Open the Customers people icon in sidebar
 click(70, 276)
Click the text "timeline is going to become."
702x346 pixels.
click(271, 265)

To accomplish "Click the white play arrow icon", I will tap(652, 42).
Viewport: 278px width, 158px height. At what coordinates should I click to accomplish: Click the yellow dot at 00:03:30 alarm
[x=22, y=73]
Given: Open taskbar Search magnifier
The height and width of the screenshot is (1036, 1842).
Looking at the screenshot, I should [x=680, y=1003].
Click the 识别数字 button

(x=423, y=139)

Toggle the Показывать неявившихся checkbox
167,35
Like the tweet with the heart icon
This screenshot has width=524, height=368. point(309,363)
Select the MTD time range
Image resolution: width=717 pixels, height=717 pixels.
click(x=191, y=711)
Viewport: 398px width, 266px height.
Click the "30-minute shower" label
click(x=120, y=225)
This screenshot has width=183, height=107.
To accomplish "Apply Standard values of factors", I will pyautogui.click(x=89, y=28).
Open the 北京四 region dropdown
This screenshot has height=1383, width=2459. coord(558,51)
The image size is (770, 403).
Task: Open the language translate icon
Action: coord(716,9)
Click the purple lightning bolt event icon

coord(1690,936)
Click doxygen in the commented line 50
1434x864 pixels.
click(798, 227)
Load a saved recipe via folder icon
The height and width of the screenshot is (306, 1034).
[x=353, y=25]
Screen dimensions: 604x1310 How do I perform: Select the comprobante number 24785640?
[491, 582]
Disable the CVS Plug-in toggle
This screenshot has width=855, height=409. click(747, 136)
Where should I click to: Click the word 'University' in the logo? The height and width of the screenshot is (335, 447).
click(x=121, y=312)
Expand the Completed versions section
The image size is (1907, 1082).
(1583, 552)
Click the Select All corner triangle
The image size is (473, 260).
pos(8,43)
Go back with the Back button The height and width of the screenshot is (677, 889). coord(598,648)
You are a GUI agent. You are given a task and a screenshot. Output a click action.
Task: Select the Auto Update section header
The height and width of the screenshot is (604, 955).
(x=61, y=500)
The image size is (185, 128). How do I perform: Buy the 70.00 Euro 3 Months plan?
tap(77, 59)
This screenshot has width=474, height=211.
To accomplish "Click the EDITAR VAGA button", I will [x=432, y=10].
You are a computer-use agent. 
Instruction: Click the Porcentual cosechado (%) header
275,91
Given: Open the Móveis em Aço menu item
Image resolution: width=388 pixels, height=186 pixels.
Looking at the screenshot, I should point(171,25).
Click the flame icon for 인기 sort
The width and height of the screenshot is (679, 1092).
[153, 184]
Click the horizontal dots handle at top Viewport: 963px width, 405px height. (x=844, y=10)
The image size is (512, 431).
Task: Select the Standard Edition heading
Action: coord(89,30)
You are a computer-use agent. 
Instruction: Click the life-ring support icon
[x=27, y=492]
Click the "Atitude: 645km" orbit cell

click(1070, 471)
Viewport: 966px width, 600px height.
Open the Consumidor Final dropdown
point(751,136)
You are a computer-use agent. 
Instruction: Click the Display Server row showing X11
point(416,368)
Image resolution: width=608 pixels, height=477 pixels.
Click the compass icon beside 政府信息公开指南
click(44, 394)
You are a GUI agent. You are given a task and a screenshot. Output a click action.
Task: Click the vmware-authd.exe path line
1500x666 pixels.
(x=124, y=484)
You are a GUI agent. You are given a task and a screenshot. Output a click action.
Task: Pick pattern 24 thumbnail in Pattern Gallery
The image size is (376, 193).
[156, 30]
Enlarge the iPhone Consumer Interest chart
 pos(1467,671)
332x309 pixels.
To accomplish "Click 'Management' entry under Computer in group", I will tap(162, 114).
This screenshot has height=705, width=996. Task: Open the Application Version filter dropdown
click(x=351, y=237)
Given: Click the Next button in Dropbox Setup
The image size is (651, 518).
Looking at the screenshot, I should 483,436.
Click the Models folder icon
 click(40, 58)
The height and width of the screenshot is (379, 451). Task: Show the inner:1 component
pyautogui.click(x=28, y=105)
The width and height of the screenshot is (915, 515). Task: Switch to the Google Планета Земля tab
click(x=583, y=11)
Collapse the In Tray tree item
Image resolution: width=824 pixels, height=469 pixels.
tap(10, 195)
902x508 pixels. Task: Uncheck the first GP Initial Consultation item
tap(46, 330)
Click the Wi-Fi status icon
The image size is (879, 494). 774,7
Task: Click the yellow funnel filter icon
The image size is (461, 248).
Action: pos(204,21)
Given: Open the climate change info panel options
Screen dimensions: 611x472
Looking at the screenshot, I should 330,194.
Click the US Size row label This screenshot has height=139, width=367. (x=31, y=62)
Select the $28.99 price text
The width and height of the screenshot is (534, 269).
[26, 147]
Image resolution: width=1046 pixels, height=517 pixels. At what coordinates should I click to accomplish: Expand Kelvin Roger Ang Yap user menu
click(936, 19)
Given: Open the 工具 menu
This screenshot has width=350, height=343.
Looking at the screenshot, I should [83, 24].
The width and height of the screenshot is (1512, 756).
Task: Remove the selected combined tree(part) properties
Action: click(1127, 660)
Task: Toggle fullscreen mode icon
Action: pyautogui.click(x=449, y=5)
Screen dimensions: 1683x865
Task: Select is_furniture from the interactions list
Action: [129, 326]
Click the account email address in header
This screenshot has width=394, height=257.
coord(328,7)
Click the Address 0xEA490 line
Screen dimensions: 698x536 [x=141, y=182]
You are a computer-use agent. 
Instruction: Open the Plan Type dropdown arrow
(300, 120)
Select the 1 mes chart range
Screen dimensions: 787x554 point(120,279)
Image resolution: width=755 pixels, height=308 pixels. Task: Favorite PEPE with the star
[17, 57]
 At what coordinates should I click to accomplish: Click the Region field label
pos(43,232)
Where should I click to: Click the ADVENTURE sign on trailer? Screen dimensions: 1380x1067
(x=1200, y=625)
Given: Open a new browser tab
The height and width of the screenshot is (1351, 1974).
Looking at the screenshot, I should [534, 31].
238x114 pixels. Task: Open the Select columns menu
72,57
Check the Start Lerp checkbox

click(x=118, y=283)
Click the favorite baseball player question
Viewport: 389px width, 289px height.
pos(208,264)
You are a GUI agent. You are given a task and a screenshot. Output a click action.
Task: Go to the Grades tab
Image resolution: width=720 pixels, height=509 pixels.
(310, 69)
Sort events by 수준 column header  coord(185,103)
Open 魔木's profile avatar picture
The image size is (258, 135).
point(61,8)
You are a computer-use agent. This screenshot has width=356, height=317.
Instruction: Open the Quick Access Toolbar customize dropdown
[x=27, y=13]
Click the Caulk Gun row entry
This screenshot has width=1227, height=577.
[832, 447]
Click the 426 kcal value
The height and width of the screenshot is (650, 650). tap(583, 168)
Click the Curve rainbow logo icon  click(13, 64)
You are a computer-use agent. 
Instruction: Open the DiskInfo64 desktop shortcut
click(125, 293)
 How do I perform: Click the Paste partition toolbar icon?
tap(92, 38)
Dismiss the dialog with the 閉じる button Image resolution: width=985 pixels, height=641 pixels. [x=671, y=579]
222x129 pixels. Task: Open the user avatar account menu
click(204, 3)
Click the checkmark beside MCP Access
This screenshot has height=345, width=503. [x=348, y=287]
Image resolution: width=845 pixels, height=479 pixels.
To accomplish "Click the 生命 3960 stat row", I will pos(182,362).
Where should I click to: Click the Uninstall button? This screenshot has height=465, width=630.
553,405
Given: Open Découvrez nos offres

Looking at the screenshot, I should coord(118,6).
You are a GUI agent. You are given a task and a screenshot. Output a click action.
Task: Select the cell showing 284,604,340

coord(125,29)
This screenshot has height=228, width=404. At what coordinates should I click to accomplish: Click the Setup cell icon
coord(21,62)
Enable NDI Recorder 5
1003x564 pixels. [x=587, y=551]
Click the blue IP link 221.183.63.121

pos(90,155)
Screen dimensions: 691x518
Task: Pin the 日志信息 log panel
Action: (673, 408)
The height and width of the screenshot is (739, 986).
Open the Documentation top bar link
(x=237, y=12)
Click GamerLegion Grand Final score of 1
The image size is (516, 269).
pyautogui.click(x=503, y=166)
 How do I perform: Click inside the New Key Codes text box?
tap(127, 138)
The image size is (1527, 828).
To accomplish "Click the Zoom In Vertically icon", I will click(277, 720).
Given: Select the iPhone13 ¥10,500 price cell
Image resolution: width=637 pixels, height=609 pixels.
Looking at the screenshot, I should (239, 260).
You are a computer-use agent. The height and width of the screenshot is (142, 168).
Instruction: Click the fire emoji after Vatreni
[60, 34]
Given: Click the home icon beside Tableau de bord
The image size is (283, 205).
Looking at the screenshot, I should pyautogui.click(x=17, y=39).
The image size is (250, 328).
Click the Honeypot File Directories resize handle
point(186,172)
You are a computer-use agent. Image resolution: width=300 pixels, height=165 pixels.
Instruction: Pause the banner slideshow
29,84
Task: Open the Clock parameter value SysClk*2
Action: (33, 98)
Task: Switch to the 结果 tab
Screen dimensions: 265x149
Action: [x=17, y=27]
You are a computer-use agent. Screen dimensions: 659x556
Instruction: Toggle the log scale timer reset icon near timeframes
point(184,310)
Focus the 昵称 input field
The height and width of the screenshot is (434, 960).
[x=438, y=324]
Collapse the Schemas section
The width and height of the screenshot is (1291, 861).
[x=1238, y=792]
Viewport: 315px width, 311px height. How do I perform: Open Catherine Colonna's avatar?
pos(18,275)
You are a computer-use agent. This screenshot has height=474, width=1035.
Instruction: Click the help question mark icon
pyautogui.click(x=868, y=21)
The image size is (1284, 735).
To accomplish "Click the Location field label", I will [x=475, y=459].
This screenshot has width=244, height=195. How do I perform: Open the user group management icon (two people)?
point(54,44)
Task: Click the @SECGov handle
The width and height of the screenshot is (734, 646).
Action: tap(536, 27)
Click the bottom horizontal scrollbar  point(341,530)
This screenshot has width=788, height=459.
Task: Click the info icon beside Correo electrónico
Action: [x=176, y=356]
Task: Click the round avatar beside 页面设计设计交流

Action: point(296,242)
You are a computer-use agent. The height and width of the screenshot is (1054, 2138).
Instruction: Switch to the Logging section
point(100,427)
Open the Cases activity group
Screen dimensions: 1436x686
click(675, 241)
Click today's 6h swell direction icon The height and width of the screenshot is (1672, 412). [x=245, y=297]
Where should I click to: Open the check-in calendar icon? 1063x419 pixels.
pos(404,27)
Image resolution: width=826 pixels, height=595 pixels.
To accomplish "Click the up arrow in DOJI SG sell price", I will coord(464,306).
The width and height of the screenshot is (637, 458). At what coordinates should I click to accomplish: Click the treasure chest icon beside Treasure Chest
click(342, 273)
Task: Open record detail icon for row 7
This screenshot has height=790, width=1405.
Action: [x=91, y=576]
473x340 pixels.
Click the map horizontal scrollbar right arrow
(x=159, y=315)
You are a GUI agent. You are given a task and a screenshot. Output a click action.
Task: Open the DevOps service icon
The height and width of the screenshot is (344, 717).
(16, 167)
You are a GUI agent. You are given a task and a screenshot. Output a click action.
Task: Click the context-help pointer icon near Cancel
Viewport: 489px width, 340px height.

● **Instructions to follow**
Rewrite the rows from the first one through the line containing "This screenshot has width=855, height=409.", inclusive, replacing "tweet" with "post" and leaving everything else as it is.

● **Exercise output**
Open the Customers people icon in sidebar
 click(70, 276)
Click the text "timeline is going to become."
702x346 pixels.
click(271, 265)

To accomplish "Click the white play arrow icon", I will tap(652, 42).
Viewport: 278px width, 158px height. At what coordinates should I click to accomplish: Click the yellow dot at 00:03:30 alarm
[x=22, y=73]
Given: Open taskbar Search magnifier
The height and width of the screenshot is (1036, 1842).
Looking at the screenshot, I should [x=680, y=1003].
Click the 识别数字 button

(x=423, y=139)

Toggle the Показывать неявившихся checkbox
167,35
Like the post with the heart icon
This screenshot has width=524, height=368. point(309,363)
Select the MTD time range
Image resolution: width=717 pixels, height=717 pixels.
click(x=191, y=711)
Viewport: 398px width, 266px height.
Click the "30-minute shower" label
click(x=120, y=225)
This screenshot has width=183, height=107.
To accomplish "Apply Standard values of factors", I will pyautogui.click(x=89, y=28).
Open the 北京四 region dropdown
This screenshot has height=1383, width=2459. coord(558,51)
The image size is (770, 403).
Task: Open the language translate icon
Action: coord(716,9)
Click the purple lightning bolt event icon

coord(1690,936)
Click doxygen in the commented line 50
1434x864 pixels.
click(798, 227)
Load a saved recipe via folder icon
The height and width of the screenshot is (306, 1034).
[x=353, y=25]
Screen dimensions: 604x1310 How do I perform: Select the comprobante number 24785640?
[491, 582]
Disable the CVS Plug-in toggle
This screenshot has width=855, height=409. click(747, 136)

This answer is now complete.